[Entries for locating words and elements]
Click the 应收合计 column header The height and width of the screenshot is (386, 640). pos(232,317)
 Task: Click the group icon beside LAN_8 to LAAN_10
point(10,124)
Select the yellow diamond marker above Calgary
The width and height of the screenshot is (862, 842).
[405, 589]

Task directions
Reproduce all of the records above verbatim, line for line.

Expected output
Click the 应收合计 column header The height and width of the screenshot is (386, 640). pos(232,317)
 Task: Click the group icon beside LAN_8 to LAAN_10
point(10,124)
Select the yellow diamond marker above Calgary
The width and height of the screenshot is (862, 842).
[405, 589]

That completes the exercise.